8 comments on “Time: A Divine Design

  1. This is powerful stuff! We must value out time and invest it wisely! And sometimes that means using it to rest! Blessings!

    • Yes, Liz. Sometimes I think we are so easily lulled into taking some of the most valuable things and relationships forgranted. Time truly is a most precious gift. Thank you for stopping by today and taking the time to share.

  2. I love meditating on the timelessness of God and his attribute of being eternal. It helps me to remember that ONLY GOD is eternal and that I need to bow to His sense of timing.

    • Michele, I’d love to hear some of the ways you go about meditating on God’s timelessness. Thank you for sharing today!

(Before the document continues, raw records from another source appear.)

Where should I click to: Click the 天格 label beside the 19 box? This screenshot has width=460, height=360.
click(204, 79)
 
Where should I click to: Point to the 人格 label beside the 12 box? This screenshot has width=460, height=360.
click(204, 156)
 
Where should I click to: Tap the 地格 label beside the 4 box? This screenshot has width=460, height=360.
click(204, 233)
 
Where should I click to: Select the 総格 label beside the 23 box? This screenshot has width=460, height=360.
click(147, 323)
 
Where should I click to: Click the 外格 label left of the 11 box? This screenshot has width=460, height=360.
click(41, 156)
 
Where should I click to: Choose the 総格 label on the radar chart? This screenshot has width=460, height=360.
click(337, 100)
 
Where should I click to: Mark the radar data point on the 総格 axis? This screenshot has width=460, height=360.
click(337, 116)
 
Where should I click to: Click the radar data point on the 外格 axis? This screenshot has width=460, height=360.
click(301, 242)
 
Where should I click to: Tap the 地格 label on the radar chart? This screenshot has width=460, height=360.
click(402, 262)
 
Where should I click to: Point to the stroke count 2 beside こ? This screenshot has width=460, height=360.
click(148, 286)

      • Well . . . for instance, I’m teaching through I Peter right now, and he writes about Jesus and salvation being foreknown. Before there was ever “let there be light” there was a Lamb slain from the foundation of the world. I’m trying to be more intentional about reading the Bible and asking myself, “What does this teach me about God?” What I learn gives me a basis for meditating on truth. Hope that’s helpful and clear.

        • Yes, thank you. Sometimes I think we get “rutted” into thinking things can only be done one way. Love to hear what others are doing so that we can “see” that there are many ways to connect with God. And…I love using that same question, “What does this teach me about God or about the character of God?” when reading a passage from the Bible. Thank you, again. I so appreciate you!

  3. Amen! I see in our generation women running ragged to the detriment of their own relationship with the Lord. “Busy” has become a badge of honor and it is costing us intimacy with the Lord and peace in our lives. Great post and a reminder for me today to slow down and take in each moment for what He intends it. Thank you!

    • Gretchen, I know that I constantly need to be reminded to slow down. As a “doer,” I am so prone to let busyness be my guide to the detriment of the health of my soul. Thank you for sharing today and for stopping by!